Rating: 5 out of 5.

1958 – Andrzej Wajda

Viewed June 9, 2020

Light is found in the dark last days of WWII in Poland

"From you, as from burning chips of resin,
Fiery fragments circle far and near:
Ablaze, you don't know if you are to be free,
Or if all that is yours will disappear.

Will only ashes and confusion remain,
Leading into the abyss? or will there be
In the depths of the ash a star-like diamond,
The dawning of eternal victory!" - Cyprian Norwid

The poem above – read by one of the characters in Ashes and Diamonds from a plaque hanging on one of the few remaining walls of a bombed-out church, where Christ on his cross hangs upside down, watching over recently murdered Polish workers who are being embalmed – lays at the center of the main character’s great struggle. All Maciek knows is war and darkness; the ashes of Poland swirl all around him, reflected in the shades of his sunglasses, while the Poles that populate the film cannot help looking ahead to the future with a healthy cynicism. Both the Home Army and the incoming Communist government know that a power vacuum has been created by the war’s end, and the group that moves slowest against its enemies will be sucked under.

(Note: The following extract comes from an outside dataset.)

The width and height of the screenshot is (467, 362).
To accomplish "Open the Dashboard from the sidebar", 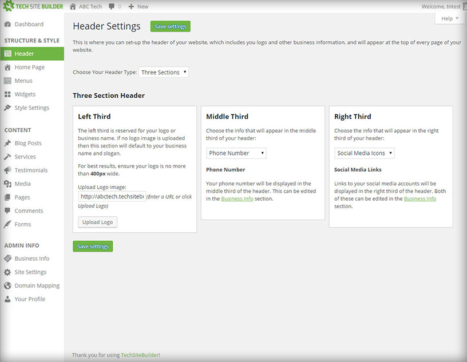I will [x=27, y=24].
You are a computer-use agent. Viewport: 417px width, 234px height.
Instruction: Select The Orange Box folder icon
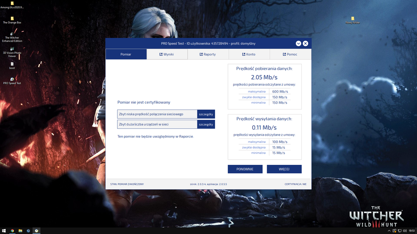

Maciek’s life is upended upon meeting Krystyna, a local bar maid in a town where he has been assigned by the Polish Home Army to assassinate a newly appointed Communist minister. The beginning of the film shows Maciek and his companion Andrzej mistakenly assassinating the wrong men outside a small country church. Maciek unloads his machine gun into the back of an innocent, catching the man on fire as he falls at the feet of an icon of Christ. Maciek cares neither about blasting a man into a holy house nor where he himself will end up; he and his partner ditch the guns and make a speedy getaway. Only upon meeting Krystyna does Maciek begin to care about the direction of his life and the possibility that a good and meaningful life is within his grasp.

Zbigniew Cybulski, who played Maciek, was known as Poland’s James Dean and in watching Ashes and Diamonds, one can see that the resemblance goes beyond the physical. In Rebel Without A Cause, Dean is torn between his parents’ expectations and the life that he wants to lead; Cybulski’s Maciek is torn apart by his loyalty to the Home Army that has enabled him to survive and the woman who promises a life beyond what he has come to think of as normal. Ashes and Diamonds becomes one of the great tragedies committed to film through its star-making central performance. There is no other end for Maciek, and his fate intertwines with that of Poland itself in the dark days following an already pitch-black era of humankind.